Huanli Gong

Huanli Gong, Zhipeng Wei, Yu Fu et al.

Multi-turn jailbreak attacks pose a growing threat to large language model (LLM) safety because they exploit feedback from auxiliary judge models to iteratively refine prompts toward harmful goals. Existing defenses largely detect or block unsafe content at individual turns or at the final response, leaving the judge-driven refinement loop intact and allowing attackers to extract informative feedback from intermediate interactions. We introduce D-Judge, a semantics-preserving output rewriting defense that intervenes directly in this loop by rewriting the victim LLM's responses before they are evaluated by the attacker's judge. By misaligning the judge's feedback signal without changing the meaning of the original response, D-Judge derails the attacker's prompt-refinement process, causing subsequent queries to be optimized against a distorted signal of attack progress. To improve D-Judge's ability to produce such rewrites, we construct a dataset of semantically equivalent response pairs that induce different judge-assigned harmfulness scores, and use it for supervised fine-tuning followed by direct preference optimization. Experiments on HarmBench show that D-Judge reduces the success rate of state-of-the-art multi-turn jailbreaks while preserving performance on benign benchmarks.

Yu Fu, Haz Sameen Shahgir, Huanli Gong et al.

Large language models (LLMs) increasingly combine long-context processing with advanced reasoning, enabling them to retrieve and synthesize information distributed across tens of thousands of tokens. A hypothesis is that stronger reasoning capability should improve safety by helping models recognize harmful intent even when it is not stated explicitly. We test this hypothesis in long-context settings where harmful intent is implicit and must be inferred through reasoning, and find that it does not hold. We introduce compositional reasoning attacks, a new threat model in which a harmful query is decomposed into incomplete fragments that scattered throughout a long context. The model is then prompted with a neutral reasoning query that induces retrieval and synthesis, causing the harmful intent to emerge only after composition. Evaluating 14 frontier LLMs on contexts up to 64k tokens, we uncover three findings: (1) models with stronger general reasoning capability are not more robust to compositional reasoning attacks, often assembling the intent yet failing to refuse; (2) safety alignment consistently degrades as context length increases; and (3) inference-time reasoning effort is a key mitigating factor: increasing inference-time compute reduces attack success by over 50 percentage points on GPT-oss-120b model. Together, these results suggest that safety does not automatically scale with reasoning capability, especially under long-context inference.

Xinkai Zhang, Zhipeng Wei, Huanli Gong et al.

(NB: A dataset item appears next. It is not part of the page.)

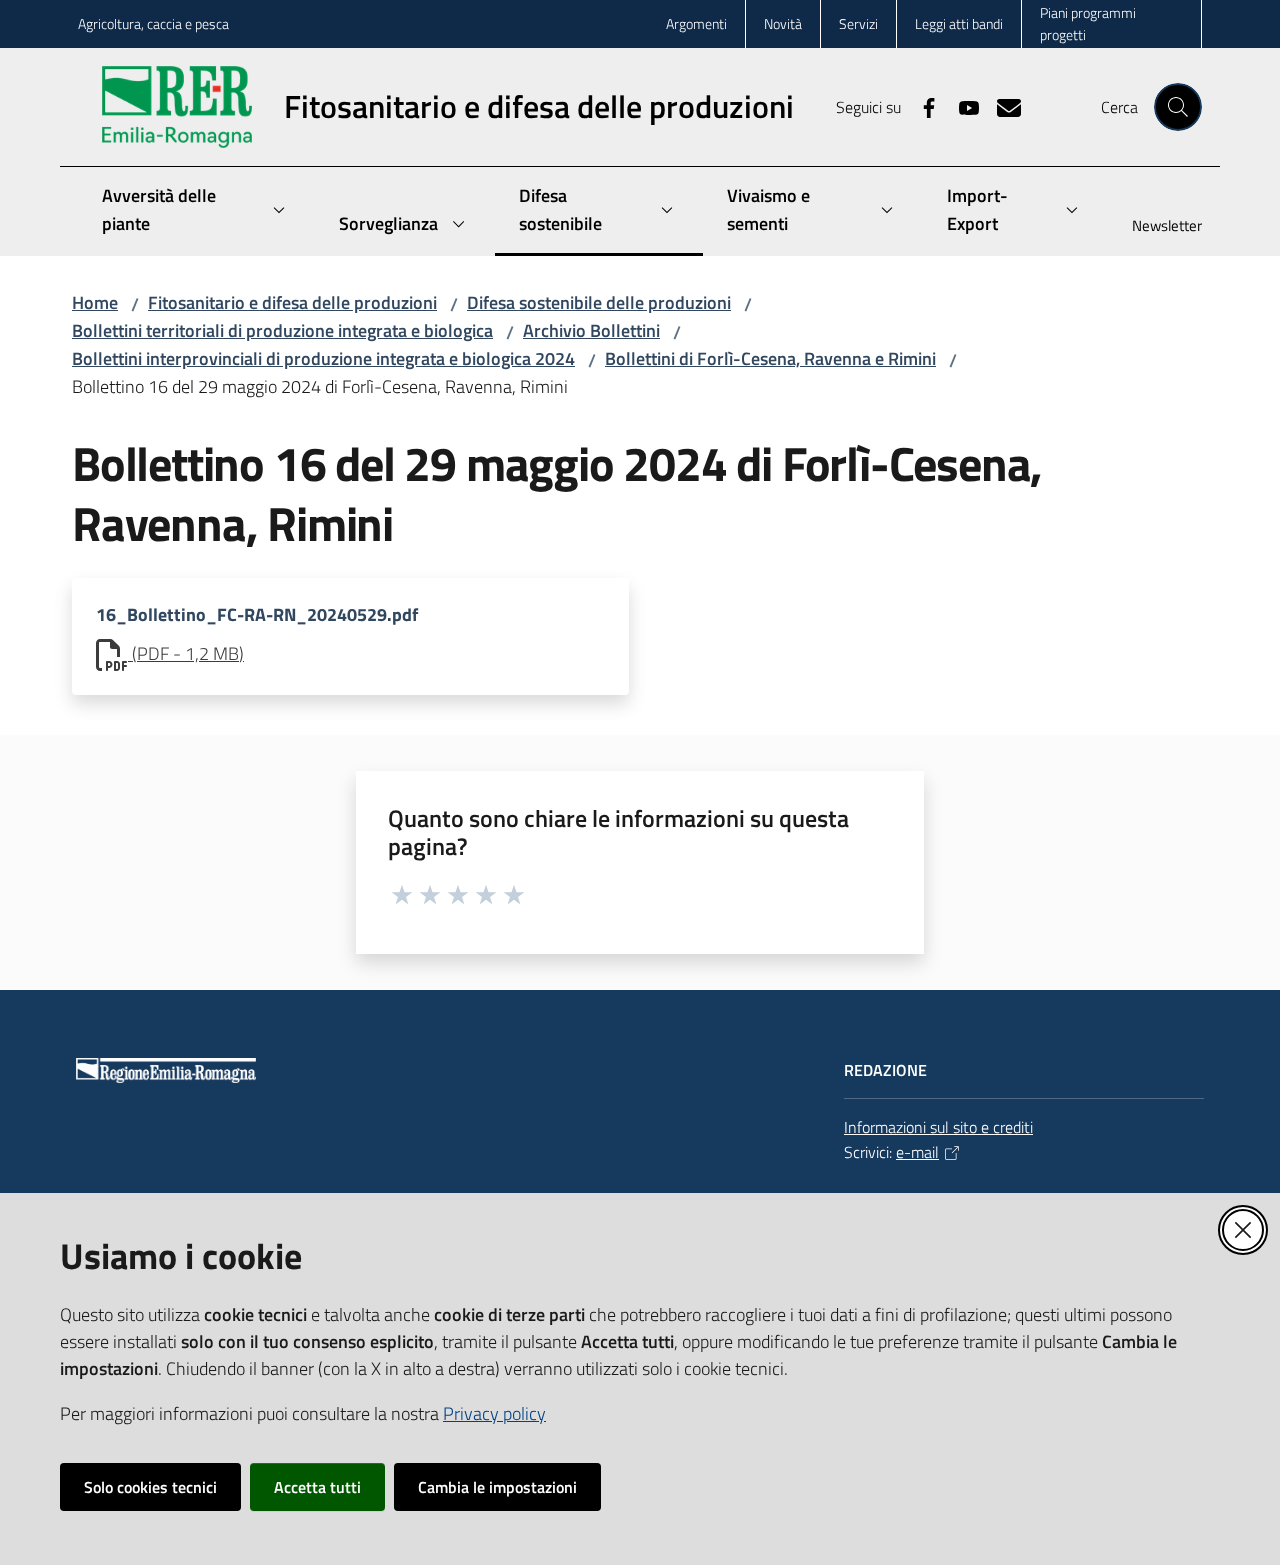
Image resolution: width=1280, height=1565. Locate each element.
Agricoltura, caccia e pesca (153, 23)
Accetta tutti (317, 1487)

Multi-turn jailbreaks exploit the ability of large language models to accumulate and act on conversational context. Instead of stating a harmful request directly, an attacker can gradually steer the conversation toward an unsafe answer. Recent methods demonstrate this risk, but they are usually evaluated as black-box pipelines with different budgets, judges, retry rules, and strategy generation procedures. As a result, it is often unclear whether reported gains reflect stronger attack mechanisms or different experimental conditions. We introduce MT-JailBench, a modular evaluation framework for benchmarking multi-turn jailbreaks under fixed conditions. MT-JailBench implements each attack as five interacting modules: evaluation function, attack strategy, prompt generation, prompt refinement, and flow control. This design enables fair comparison across attack methods and component-wise analysis of what drives attack success. Using MT-JailBench, we find that resource budgets and evaluation functions are major confounders: controlling turns, retries, interactions, sampled strategies, and judges substantially change the ranking of attacks. At the component level, prompt generation accounts for most performance variation, while refinement and flow control provide moderate gains. We also find that explicit dynamic strategy generation is not always necessary; stochastic sampling from a fixed strategy can rival more elaborate diversification mechanisms. Finally, recomposing the best components yields a strong attack configuration that outperforms its source attacks and generalizes across diverse target LLMs. MT-JailBench therefore provides a modular framework for comparing multi-turn jailbreaks, understanding the impact of components, and guiding stronger red-teaming evaluations.